L’une des prouesses de l’acteur/réalisateur étant de ne jamais prendre parti dans ce conflit, dont les échos se répercutent plus que jamais aujourd’hui. Dans un numéro d’équilibriste stupéfiant de maîtrise Affleck se focalise sur le sauvetage de ces six évadés de la prise d’otage de l’ambassade américaine en Iran. Il expose, au cours d’une astucieuse intro, le contexte brûlant, mais ne rentre pas dans des considérations politiques. Argo n’en ressort que plus efficace et malin. Sans y sacrifier sa crédibilité, il tisse une intrigue riche en suspens. Un suspens qui devient intenable lors du dernier tiers du métrage, alors même que le dénouement est connu à l’avance.
Autrefois rallié pour ses performances et pour ses choix de carrière pas toujours super inspirés, Ben Affleck montre avec Argo de quel bois il se chauffe. En trois films (Gone Baby Gone, The Town et Argo donc), Affleck, le réalisateur, fait plus que jamais partie des cinéastes importants de son époque. Et comme si cela ne suffisait pas, Affleck redore aussi son blason d’acteur, mis à mal autrefois par des caisses de comédies romantiques et autres navets trop gênants. Dans Argo, comme dans The Town, Affleck, l’acteur, est au premier plan. Tout à fait à l’aise dans ses baskets, il n’en fait jamais trop, ne tombe jamais dans la caricature, joue la sobriété et l’émotion sincère. Son personnage se fond dans le tableau et apparaît d’une authenticité poignante. Tout comme les comédiens de l’incroyable galerie de gueules qui l’entourent.

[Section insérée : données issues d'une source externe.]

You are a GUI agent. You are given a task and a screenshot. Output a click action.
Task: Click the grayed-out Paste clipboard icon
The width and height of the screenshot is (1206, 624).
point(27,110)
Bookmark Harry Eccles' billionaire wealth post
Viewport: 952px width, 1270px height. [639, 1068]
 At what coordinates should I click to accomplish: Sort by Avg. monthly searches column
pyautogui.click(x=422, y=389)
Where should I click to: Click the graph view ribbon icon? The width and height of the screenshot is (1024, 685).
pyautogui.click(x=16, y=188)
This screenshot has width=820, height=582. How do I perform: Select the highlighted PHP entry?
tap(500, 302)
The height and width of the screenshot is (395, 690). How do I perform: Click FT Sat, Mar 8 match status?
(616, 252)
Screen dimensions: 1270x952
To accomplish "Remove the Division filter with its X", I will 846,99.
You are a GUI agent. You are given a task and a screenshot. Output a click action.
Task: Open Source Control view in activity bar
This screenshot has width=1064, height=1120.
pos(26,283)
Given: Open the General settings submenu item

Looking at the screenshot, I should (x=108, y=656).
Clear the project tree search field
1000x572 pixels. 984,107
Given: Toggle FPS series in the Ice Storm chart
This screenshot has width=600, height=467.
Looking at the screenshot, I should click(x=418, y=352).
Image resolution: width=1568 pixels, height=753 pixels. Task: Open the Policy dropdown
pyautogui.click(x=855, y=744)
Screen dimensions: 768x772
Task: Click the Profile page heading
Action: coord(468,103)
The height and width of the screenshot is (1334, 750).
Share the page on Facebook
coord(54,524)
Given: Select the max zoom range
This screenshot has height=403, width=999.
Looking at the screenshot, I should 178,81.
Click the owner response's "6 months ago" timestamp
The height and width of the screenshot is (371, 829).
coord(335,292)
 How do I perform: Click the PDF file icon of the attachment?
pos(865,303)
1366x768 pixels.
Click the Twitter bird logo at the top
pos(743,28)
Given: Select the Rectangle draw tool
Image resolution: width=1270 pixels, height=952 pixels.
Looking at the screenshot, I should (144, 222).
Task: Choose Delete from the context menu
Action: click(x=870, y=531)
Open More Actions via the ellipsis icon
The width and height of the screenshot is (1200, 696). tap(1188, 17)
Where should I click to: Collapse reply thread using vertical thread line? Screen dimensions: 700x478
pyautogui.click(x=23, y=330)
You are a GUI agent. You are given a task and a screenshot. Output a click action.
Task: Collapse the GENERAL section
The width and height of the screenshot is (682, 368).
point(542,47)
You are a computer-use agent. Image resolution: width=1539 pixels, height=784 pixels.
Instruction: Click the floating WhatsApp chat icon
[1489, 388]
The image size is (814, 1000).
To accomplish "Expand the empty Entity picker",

Bryan Cranston, toujours parfait, Alan Arkin, jubilatoire en producteur sur la descente, mais toujours furieux, ou encore John Goodman, qui prête ses traits au légendaire maquilleur John Chambers, connu principalement pour avoir confectionné les masques de la saga de La Planète de Singes (il fut oscarisé pour son travail), tous sont concernés et remarquables.
On peut également voir dans Argo un hommage au septième-art. Aussi étrange que cela puisse paraître pour une œuvre qui traite d’un sauvetage en plein crise. Spécialement dans la partie qui se déroule à Los Angeles, et qui voit John Goodman, Alan Arkin et Ben Affleck monter le faux film, Argo, qui servira de couverture aux américains coincés chez l’ambassadeur canadien. Comme mentionné plus haut, c’est là que l’humour prend le dessus. Sans faire ombrage aux thématiques sombres de l’intrigue, Ben Affleck donne quelques coups de coude à l’industrie du film. Il lui déclare sa flamme aussi. Car comment ne pas souligner le rôle du cinéma dans ce cas bien particulier. C’est le cinéma qui va offrir la seule porte de sortie envisageable aux otages. Un navet de science-fiction de surcroît. Sans faire couler le sang.
Non vraiment, l’histoire d’Argo est incroyable. Sans cabotiner devant ou derrière l’objectif, Affleck
fait preuve d’ampleur, de précision, de passion et de sobriété.
Son film est admirable. De la première à la dernière minute.